Exercise => Print, word for word, only the lines from the one with "Open the Object menu in the viewport header" down to the last line of the listing below; no pictures.
--- --- ---
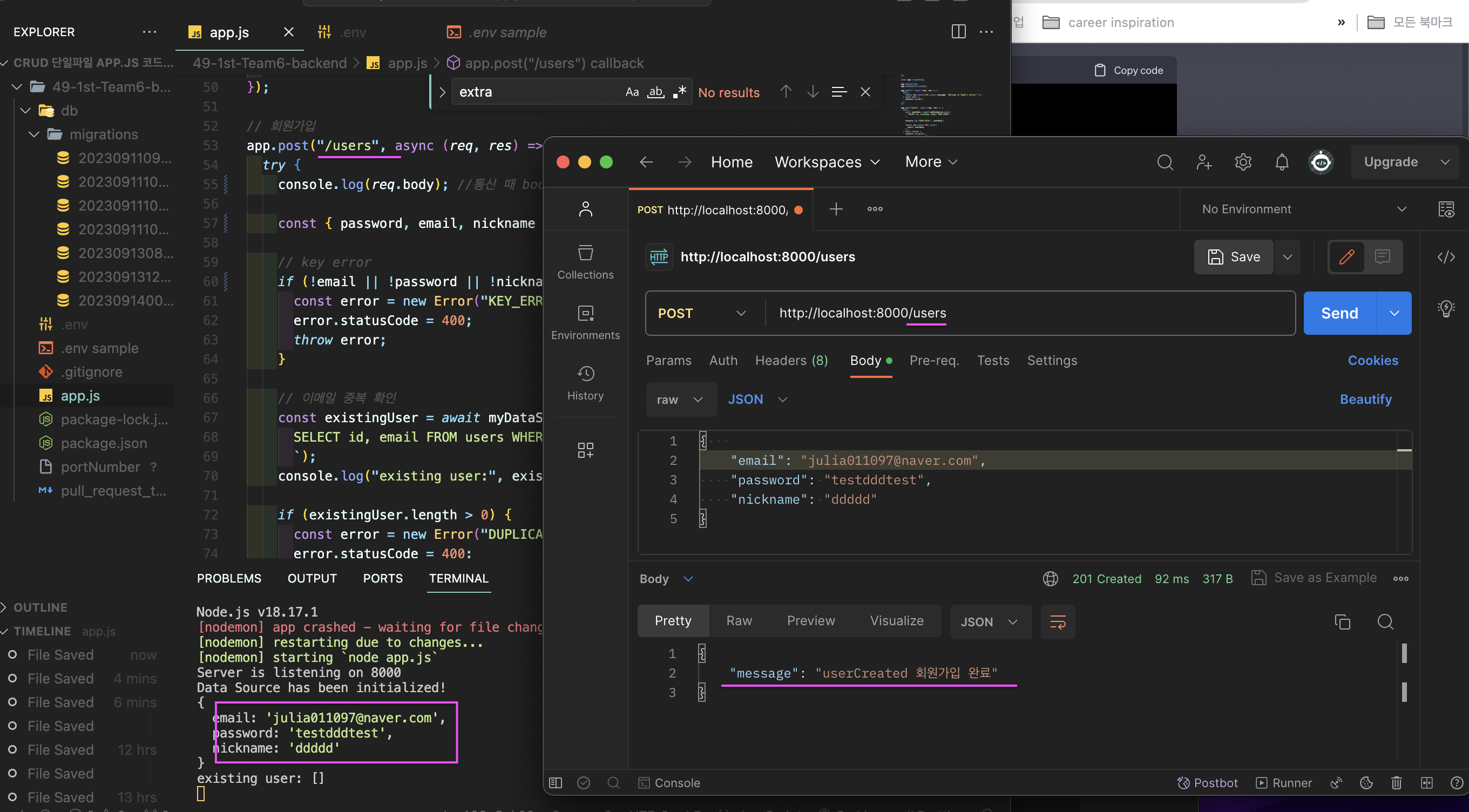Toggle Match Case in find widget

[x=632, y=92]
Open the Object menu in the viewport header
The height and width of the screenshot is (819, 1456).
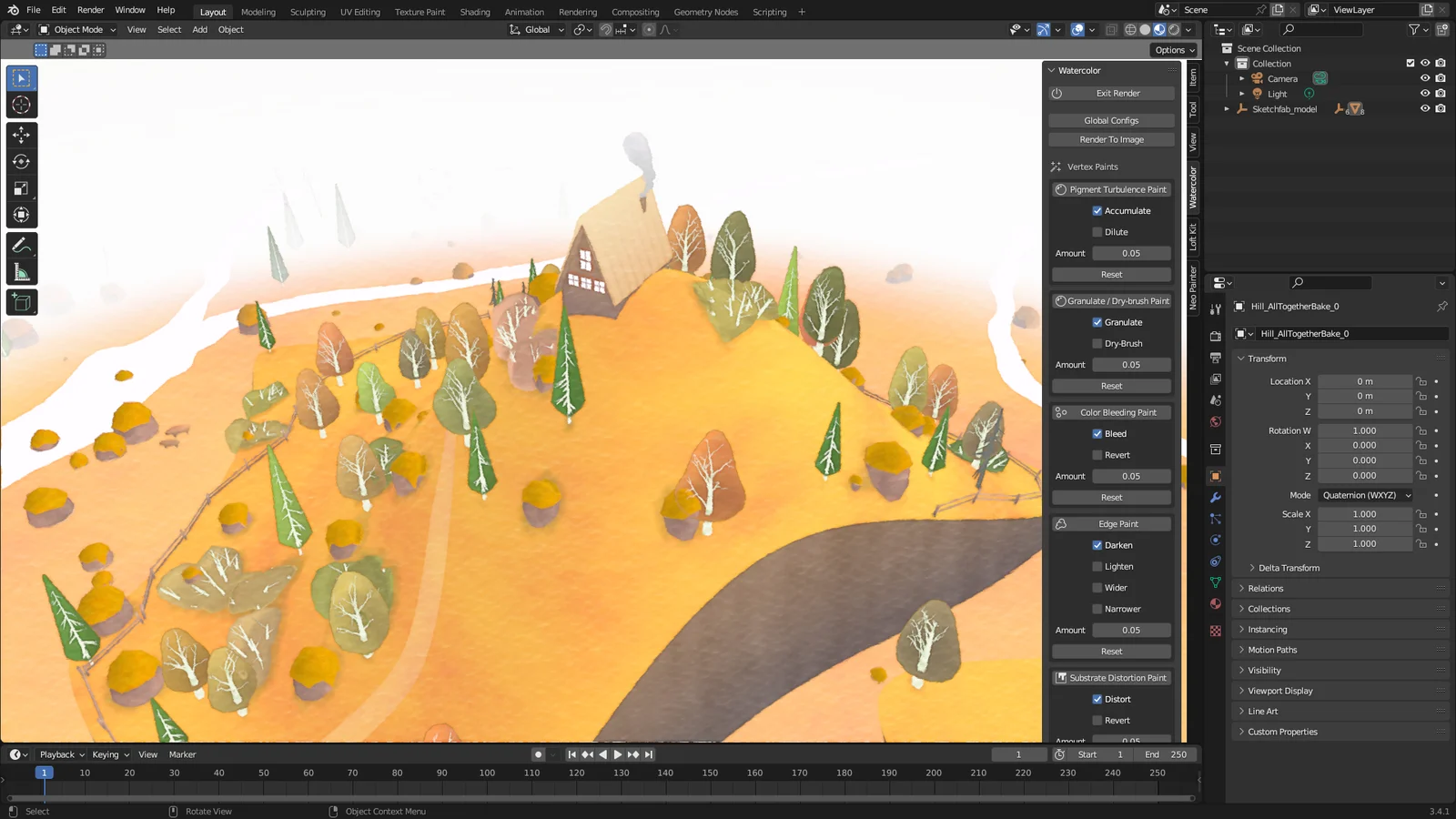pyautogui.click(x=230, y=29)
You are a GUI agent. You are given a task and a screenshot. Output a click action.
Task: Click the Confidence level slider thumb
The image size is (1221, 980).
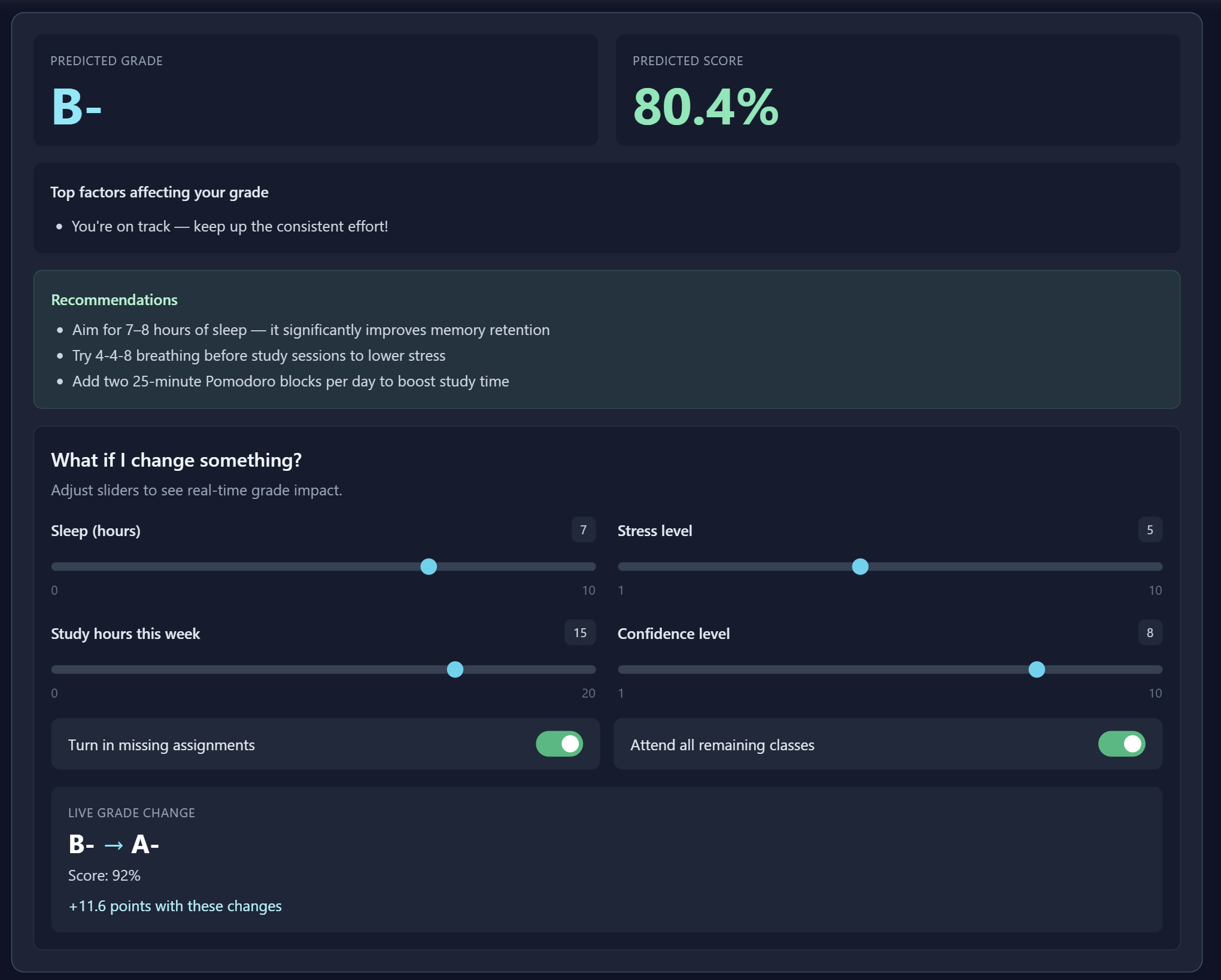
--- --- ---
Answer for this exercise =>
Open the Object menu in the viewport header
The height and width of the screenshot is (819, 1456).
pyautogui.click(x=230, y=29)
You are a GUI agent. You are given a task and a screenshot. Output a click action.
Task: Click the Confidence level slider thumb
The image size is (1221, 980).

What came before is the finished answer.